Your assignment: Only a slice of the listing below is wanted. Retype the lines from the one containing "Given: Click line number 4 in the gutter" through the one containing "Image resolution: width=1094", exactly, both ends included.

Data section:
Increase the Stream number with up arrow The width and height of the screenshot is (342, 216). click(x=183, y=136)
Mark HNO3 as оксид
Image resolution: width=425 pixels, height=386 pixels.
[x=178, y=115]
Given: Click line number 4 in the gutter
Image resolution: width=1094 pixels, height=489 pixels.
==
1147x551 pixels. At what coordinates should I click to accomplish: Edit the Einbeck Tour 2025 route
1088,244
...
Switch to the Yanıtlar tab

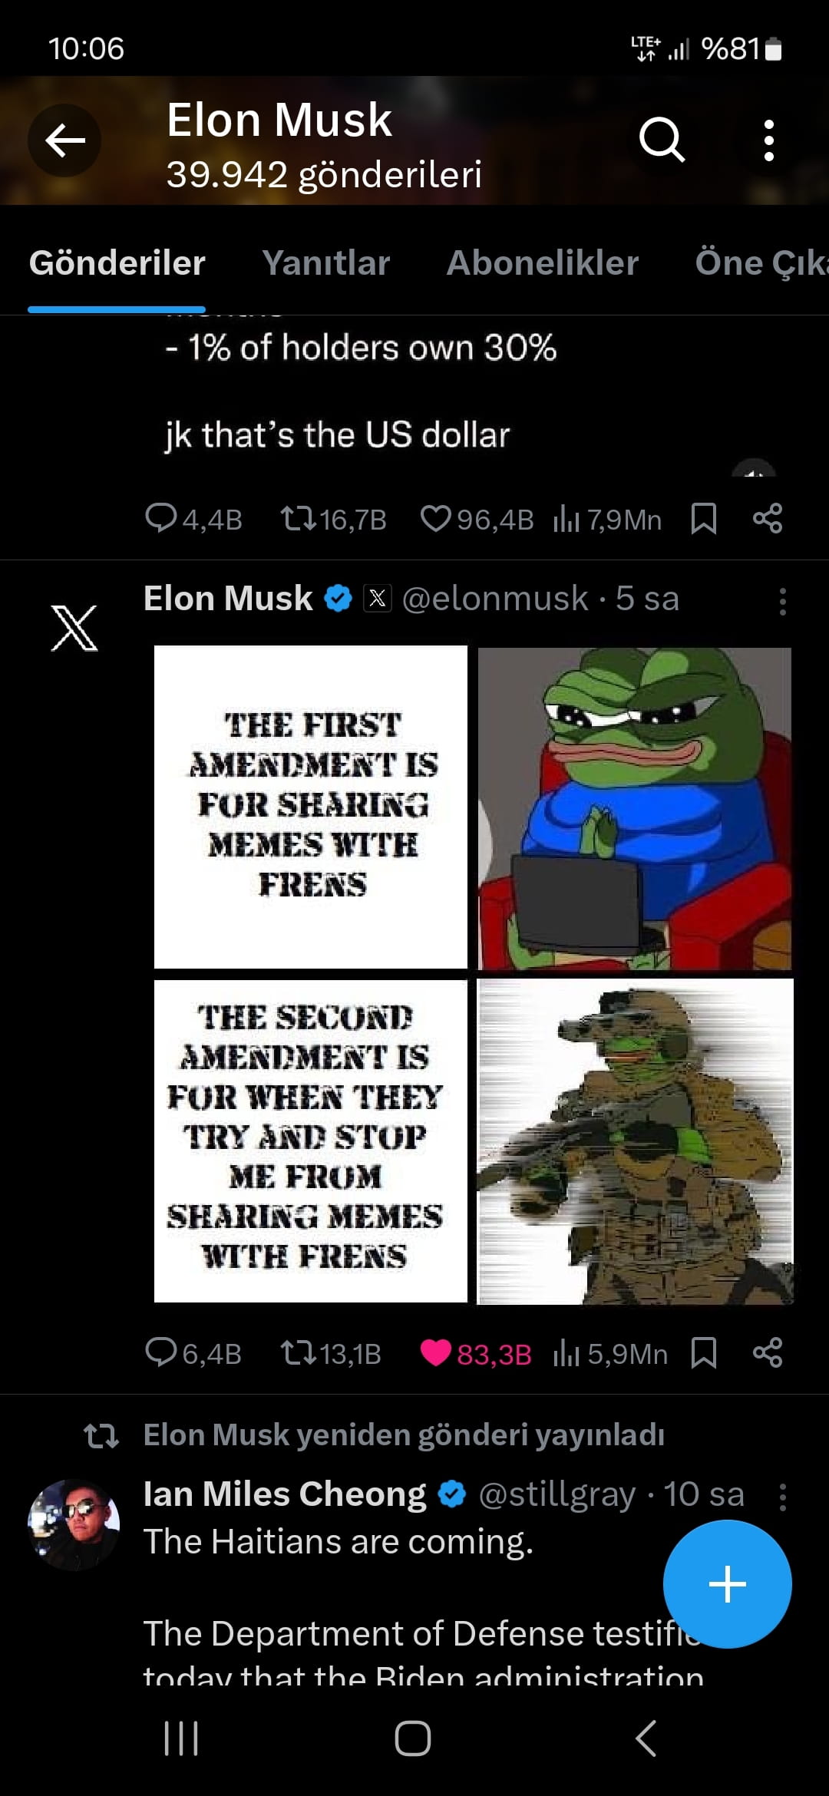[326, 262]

Exercise response:
Given: Click line number 4 in the gutter
Image resolution: width=1094 pixels, height=489 pixels.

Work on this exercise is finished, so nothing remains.